- WHAT YOU NEED TO DO -
Output the records exactly, and drop each picture.

### AVAILABLE RECORDS

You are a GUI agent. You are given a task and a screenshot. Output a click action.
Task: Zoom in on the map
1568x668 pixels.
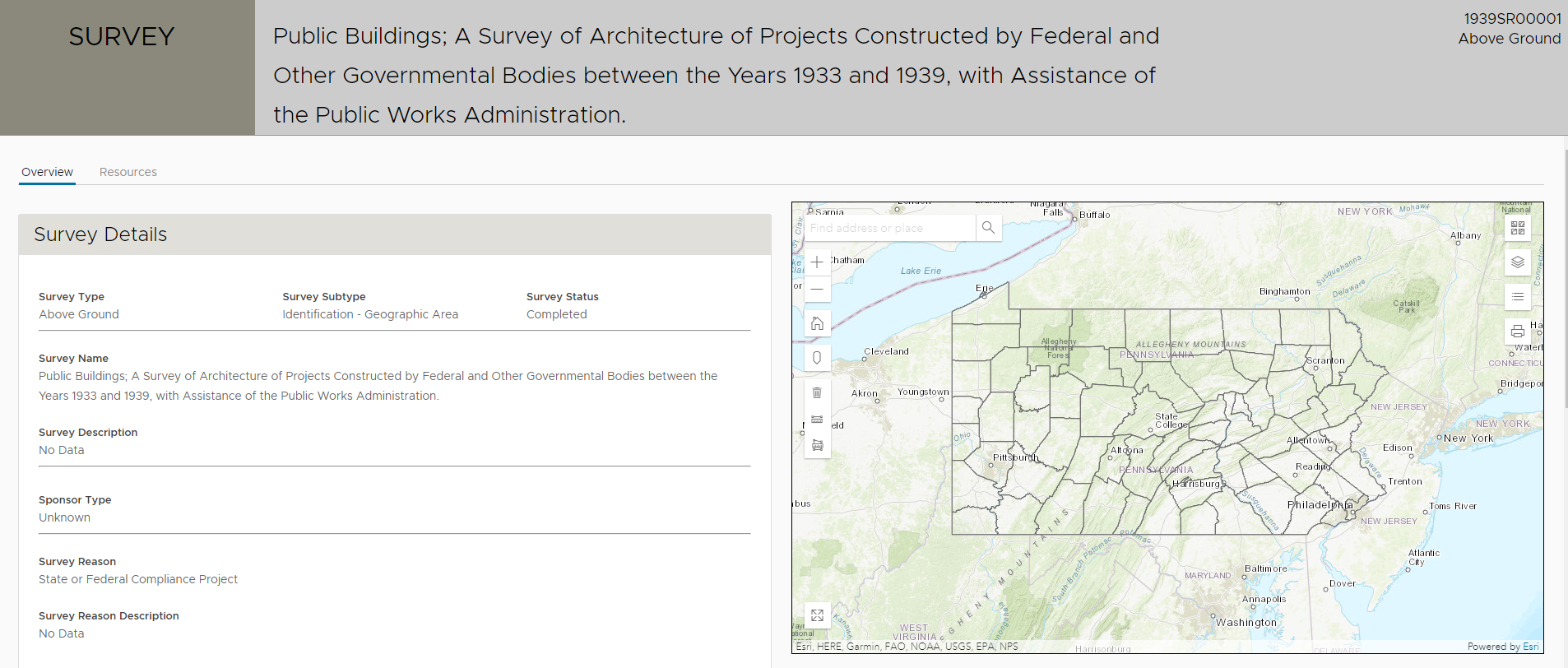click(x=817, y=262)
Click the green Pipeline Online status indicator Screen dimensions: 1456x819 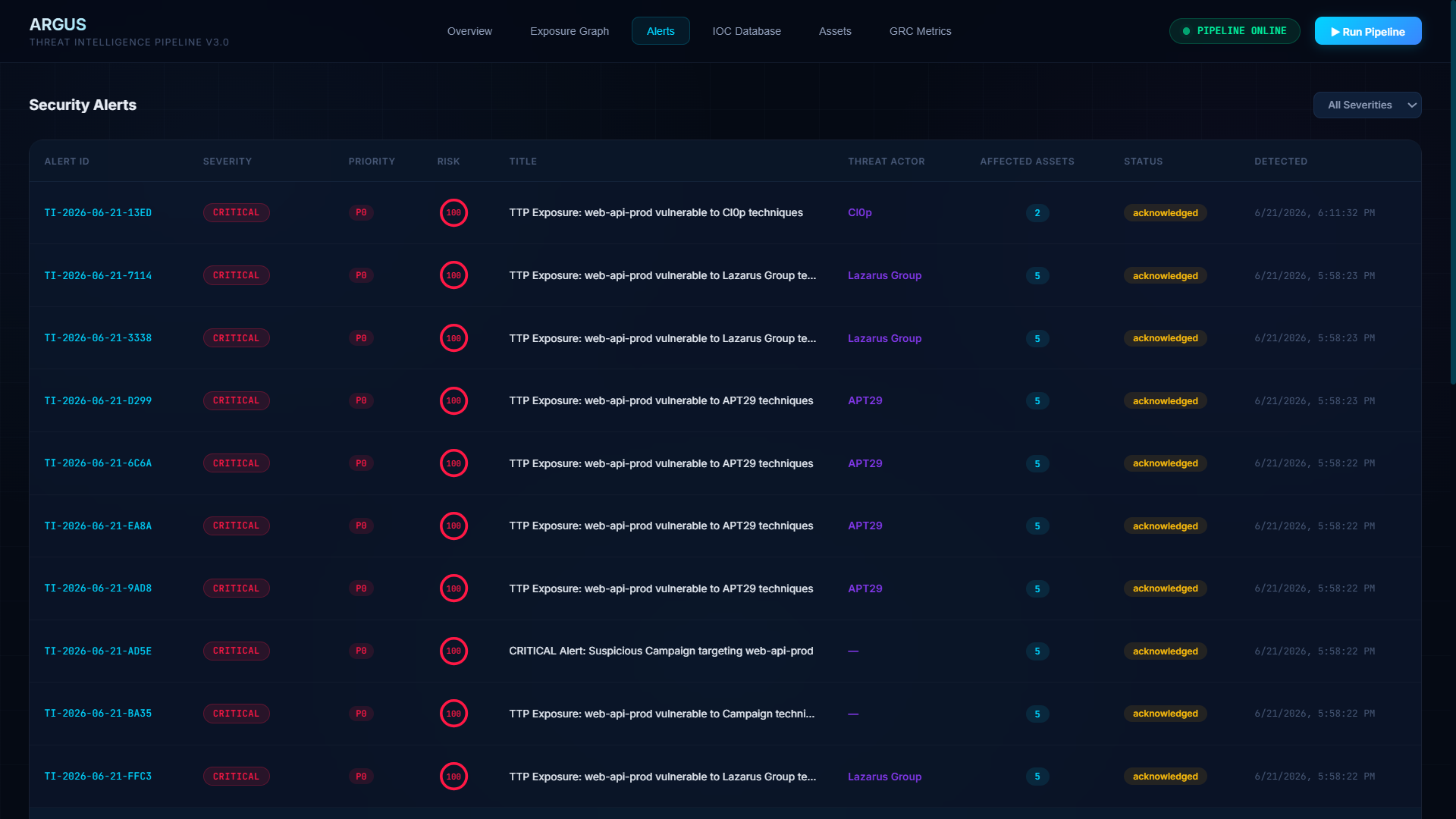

######

- EXERCISE ANSWER -
You are a GUI agent. You are given a task and a screenshot. Output a click action.
Task: Zoom in on the map
1568x668 pixels.
click(x=817, y=262)
Click the green Pipeline Online status indicator Screen dimensions: 1456x819 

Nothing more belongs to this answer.